両親に直接会って美晴のことを伝えられるし、恭嗣にも……
そのとき気づいたが、前を歩いている美晴と宮平が、歩佳をちらちら見ている。
ここは、さっさと会話を終わらせよう。
「わかりました。それじゃ、今夜九時に待ってます」
「ああ。気を付けて帰るのだぞ。あっ!」
恭嗣が何か思いついたように、急に叫び、歩佳は「どうしたんですか?」と問いかけた。
「いや、君は遊園地まで、ちびっこの運転で出掛けたのではないのか?」
「ああ、はい、そうですけど」
「うーむ」
恭嗣がなにやら唸っている。
「どうかしたんですか?」
「あのちびっこが、運転免許証を取得しているということが、いまだに信じられなくてな。

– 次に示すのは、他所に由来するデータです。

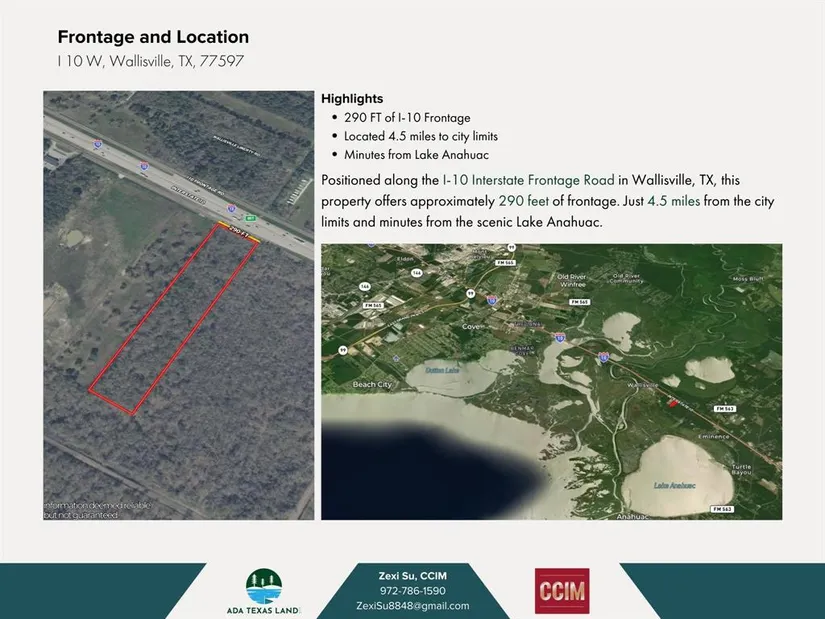Click the ADA Texas Land logo

click(x=264, y=590)
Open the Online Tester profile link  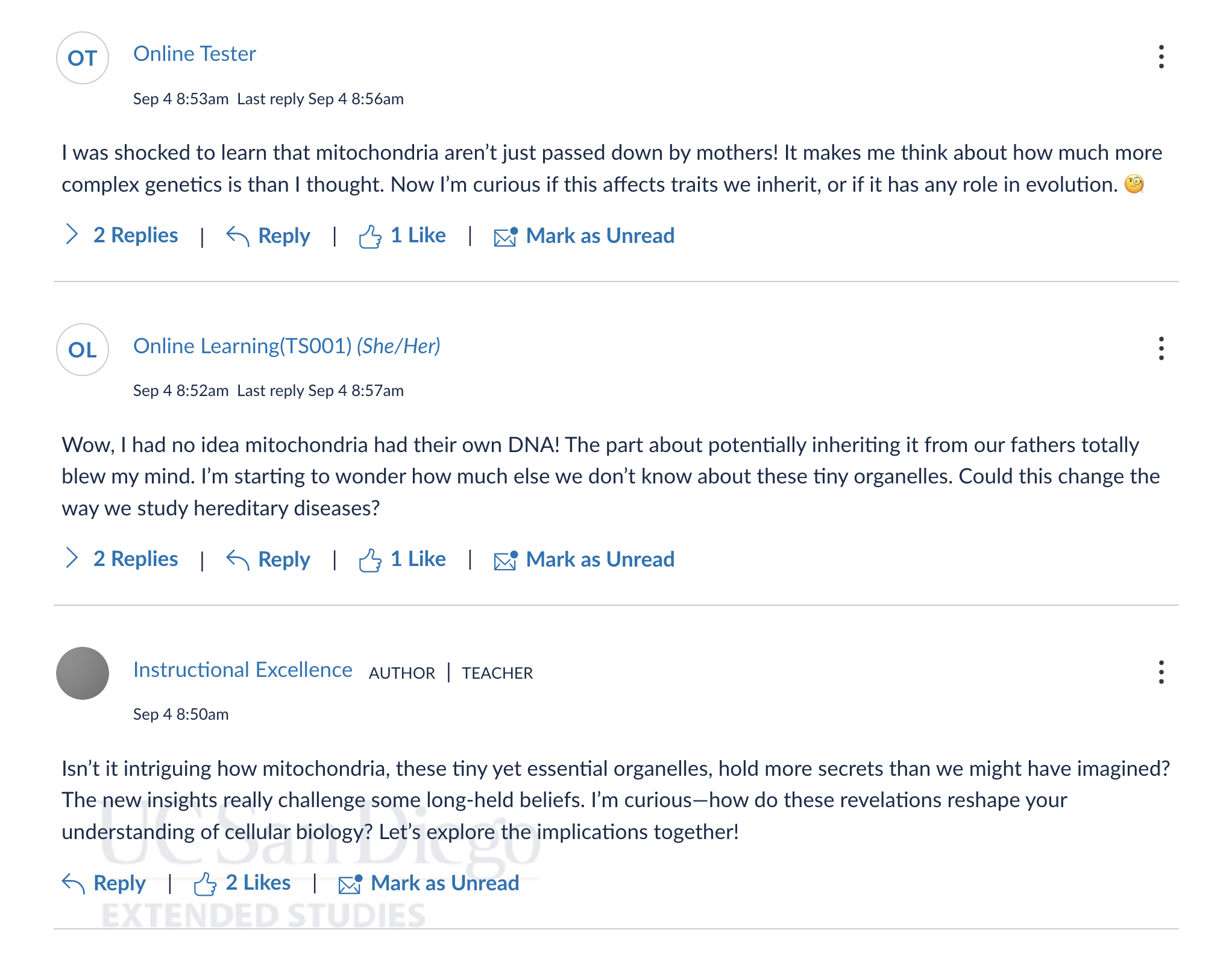click(x=195, y=54)
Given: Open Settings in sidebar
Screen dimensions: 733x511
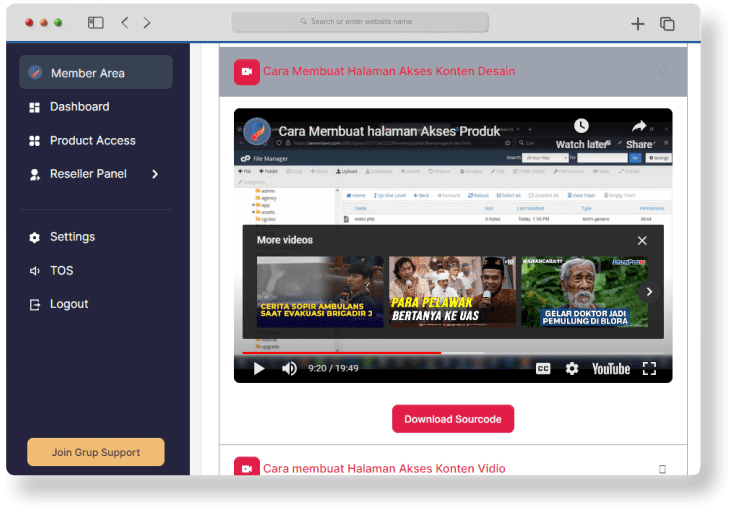Looking at the screenshot, I should 72,237.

危険なことはなかったのか?」
「まったくありませんよ」
きっぱり言ってやる。
やれやれ、恭嗣さんときたら、美晴のこと、依然として小学生扱いなんだから……
本人の美晴には、口が裂けても言えないけど……
「それじゃ恭嗣さん、これで失礼しますね」
長々と話していられないと、歩佳は丁寧に言い、恭嗣の返事を待たずに通話を切った。
「ごめんなさい」
三人に謝ると、美晴はくすくす笑い、宮平は意味ありげに歩佳を見つめる。
そして柊二はというと、まるで関心がなそうにそっぽを向いている。
柊二の反応に、ため息が出そうになる。
柊二さん、わたしになんて、まるで関心ないんだなぁ。
内心しょげ返っていると、美晴が歩佳の腕を取る。
「やっぱり、遊園地がどんなに楽しくても、歩佳の一番は恭嗣さんだよねぇ」
「えっ? そ、そんなことないし」
「ふふっ、恥かしいからって、否定しなくていいよぉ」
いやいや、誤解なんだけどなぁ。
いくら否定しても、美晴は信じてくれないし。
困って柊二と宮平を見ると、ふたりはなにやらこそこそと話しているところだった。
歩佳の視線に気づいたかのように宮平が振り返り、歩佳に向けてにこっと笑う。
な、なんなの? いまの表情と笑いは?
すべてお見通しといわんばかりだ。
よ、よくわからないけど……
やっぱり宮平君は、神っぽいのかもしれない。と、思った歩佳だった。